First of all, self-development, or personal leadership - or whatever you may want to call it - has been with human beings since we came to the world.

These ideas about personal development, about living a great life, about what happiness means and what it is to live a great life, are the same ideas that the great philosophers discussed a thousand years ago.

So I think there's a longing in the human heart, it's part of our DNA to (strive to) become better, to ask questions: Who am I? Why am I here? How can I live a better life?

Secondly, there are a lot of self-help books out there, but the market is only growing. People are actually waking up; more people are realising there's got to be more to life than being on a treadmill.

So more people are turning to these books. I think it's a great thing; the fact that more people are willing to look in the mirror and take personal responsibility to reinvent their lives.

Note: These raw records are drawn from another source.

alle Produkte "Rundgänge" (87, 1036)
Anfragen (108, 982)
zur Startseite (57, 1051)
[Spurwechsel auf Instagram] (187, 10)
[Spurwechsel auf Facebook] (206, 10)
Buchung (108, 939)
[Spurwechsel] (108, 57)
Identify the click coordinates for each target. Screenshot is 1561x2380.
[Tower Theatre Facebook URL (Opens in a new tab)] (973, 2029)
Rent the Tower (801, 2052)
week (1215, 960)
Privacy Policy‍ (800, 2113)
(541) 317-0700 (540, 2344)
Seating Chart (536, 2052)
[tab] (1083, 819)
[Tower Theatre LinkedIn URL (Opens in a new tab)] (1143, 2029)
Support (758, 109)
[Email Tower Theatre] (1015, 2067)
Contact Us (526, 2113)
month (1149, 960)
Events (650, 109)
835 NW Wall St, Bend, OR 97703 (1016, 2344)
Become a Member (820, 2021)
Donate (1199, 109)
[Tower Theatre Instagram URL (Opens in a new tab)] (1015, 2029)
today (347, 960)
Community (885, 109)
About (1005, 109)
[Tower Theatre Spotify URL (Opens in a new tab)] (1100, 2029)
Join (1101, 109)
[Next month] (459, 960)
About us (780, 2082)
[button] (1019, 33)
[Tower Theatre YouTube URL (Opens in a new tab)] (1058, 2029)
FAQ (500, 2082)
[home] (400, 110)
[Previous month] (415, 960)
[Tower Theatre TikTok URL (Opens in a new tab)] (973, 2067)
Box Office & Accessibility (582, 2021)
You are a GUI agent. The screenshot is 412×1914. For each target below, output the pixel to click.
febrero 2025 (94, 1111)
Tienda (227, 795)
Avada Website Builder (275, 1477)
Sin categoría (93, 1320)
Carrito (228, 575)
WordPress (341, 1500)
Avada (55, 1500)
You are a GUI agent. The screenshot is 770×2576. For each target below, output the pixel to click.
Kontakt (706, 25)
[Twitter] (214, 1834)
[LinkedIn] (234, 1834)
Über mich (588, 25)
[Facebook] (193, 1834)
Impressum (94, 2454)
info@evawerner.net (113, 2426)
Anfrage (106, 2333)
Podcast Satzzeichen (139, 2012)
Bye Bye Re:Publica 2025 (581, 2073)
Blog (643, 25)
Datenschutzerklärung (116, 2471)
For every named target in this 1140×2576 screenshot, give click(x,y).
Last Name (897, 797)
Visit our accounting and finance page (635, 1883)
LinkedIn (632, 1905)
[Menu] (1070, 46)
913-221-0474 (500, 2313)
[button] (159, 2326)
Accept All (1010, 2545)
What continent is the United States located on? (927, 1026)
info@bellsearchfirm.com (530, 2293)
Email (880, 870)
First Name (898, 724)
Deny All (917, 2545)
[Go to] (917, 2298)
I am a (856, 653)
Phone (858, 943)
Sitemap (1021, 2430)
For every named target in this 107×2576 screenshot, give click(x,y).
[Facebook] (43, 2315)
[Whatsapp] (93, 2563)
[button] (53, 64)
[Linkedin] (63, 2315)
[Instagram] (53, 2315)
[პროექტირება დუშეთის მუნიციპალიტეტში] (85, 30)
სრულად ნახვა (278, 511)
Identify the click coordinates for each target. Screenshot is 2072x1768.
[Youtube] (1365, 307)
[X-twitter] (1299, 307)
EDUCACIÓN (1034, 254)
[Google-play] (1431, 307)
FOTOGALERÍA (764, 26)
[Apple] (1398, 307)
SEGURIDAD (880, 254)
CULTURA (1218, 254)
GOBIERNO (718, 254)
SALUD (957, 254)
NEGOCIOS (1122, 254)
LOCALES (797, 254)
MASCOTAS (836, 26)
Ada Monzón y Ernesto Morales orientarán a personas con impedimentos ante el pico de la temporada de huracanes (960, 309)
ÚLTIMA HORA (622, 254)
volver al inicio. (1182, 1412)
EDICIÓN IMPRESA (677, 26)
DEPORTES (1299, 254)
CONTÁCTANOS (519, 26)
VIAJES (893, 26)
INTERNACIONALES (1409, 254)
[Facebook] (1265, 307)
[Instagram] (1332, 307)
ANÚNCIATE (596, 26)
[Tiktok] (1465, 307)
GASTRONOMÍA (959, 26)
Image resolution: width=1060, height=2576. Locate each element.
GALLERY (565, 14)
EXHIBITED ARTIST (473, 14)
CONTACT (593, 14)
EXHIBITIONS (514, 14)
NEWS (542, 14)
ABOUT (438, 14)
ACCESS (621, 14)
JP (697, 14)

Imagine what the world would be like if more people were trying to be better human beings, showing leadership at work and improving their inner lives!

But not everyone has reached the top of the Maslow pyramid and is yearning for self-actualisation. For the vast majority, getting a meal and surviving are more important. Is what you write about an elitist preoccupation?

I get asked that a lot. At my seminars there are billionaires sitting next to university students, filmmakers sitting next to CEOs and homemakers sitting next to painters.

Staff from some of the biggest companies attend my seminars, as do people who are running a one-person enterprise.

So my experience has been that this message is universal. There are people who are struggling, yet find the money to buy the book; as are people who have too much (wealth) and are struggling to lead a better life. It's not the pursuit of the rich, it's the pursuit of the dreamers.